29. The next contention is that there are no grounds satisfying paragraph No. 3 of the Foreigners Order 1948 impelling the first respondent to issue such an order. As I have already stated, a foreigner does not have any right to demand the central Government to state the grounds on which the order banning his entry into India is passed. The Hon'ble Supreme Court has held in categorical terms that it is the absolute and unfettered soverign power of the central Government. Therefore, the said contention is also rejected.
30. Yet another ground of attack is that the impugned order is a non speaking order and so the same is vitiated.
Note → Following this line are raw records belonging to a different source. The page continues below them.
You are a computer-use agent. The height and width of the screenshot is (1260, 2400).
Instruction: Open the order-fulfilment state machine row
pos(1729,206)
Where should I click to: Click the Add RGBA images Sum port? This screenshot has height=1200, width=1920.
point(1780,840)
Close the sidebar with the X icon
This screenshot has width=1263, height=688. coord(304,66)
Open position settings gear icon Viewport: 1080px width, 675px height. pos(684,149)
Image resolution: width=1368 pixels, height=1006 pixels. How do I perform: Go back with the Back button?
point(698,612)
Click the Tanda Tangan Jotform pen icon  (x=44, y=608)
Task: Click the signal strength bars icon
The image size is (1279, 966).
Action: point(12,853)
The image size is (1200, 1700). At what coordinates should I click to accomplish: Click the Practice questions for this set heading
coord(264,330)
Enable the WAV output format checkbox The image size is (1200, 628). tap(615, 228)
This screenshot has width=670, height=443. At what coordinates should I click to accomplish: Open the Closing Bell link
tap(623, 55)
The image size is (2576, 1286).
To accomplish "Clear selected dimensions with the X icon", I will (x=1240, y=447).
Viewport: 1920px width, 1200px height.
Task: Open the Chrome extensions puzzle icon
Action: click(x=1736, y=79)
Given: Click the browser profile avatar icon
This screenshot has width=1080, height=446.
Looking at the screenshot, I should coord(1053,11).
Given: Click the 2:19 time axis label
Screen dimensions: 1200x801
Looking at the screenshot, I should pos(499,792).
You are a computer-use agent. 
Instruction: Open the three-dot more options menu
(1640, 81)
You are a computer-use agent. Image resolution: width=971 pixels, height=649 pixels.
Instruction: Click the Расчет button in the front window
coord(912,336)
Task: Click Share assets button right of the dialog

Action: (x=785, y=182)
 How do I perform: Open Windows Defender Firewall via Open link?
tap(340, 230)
In my considered opinion, the purpose of insisting for a speaking order is to put the adverse party on notice as to the grounds on which the adverse order came to be passed. But, in the instant case, since there is no obligation on the part of the Government to state the reasons, there is no need to pass any speaking order. Further, when the national interest in the matter of security, peace and harmony is the primary concern of the Government, while taking a decision to ban the entry or to regulate the entry of a foreign national into this nation, one cannot expect the Government to make the reasons public by passing a speaking order as the same would not be in the interest of the nation. Thus, the concept of speaking order is foreign to a foreigner whose entry into this country is sought to be prohibited.
31. For the foregoing discussions, I find no reason to quash the impugned circular order. But, at the same time, it requires to be clarified that, admittedly, the impugned order is not an absolute ban imposed on the petitioner's brother from visiting India. The order only stipulates that visa, in any form, should not be issued in favour of the brother of the petitioner without prior reference to the Government of India. The visa issued to him by the Indian High Commission at London on 03.11.2003 has already expired on 02.11.2008 itself. If the petitioner's brother is really interested to visit India for genuine reasons without disturbing in any manner the peace, harmony and security of the nation, he is at liberty to apply for visa afresh in which case, the High Commission shall make a reference to the central Government and subject to the decision of the central Government, the High Commission shall issue appropriate order.
32. In the result, the writ petition fails and the same is accordingly dismissed however, with the clarification indicated above. No costs.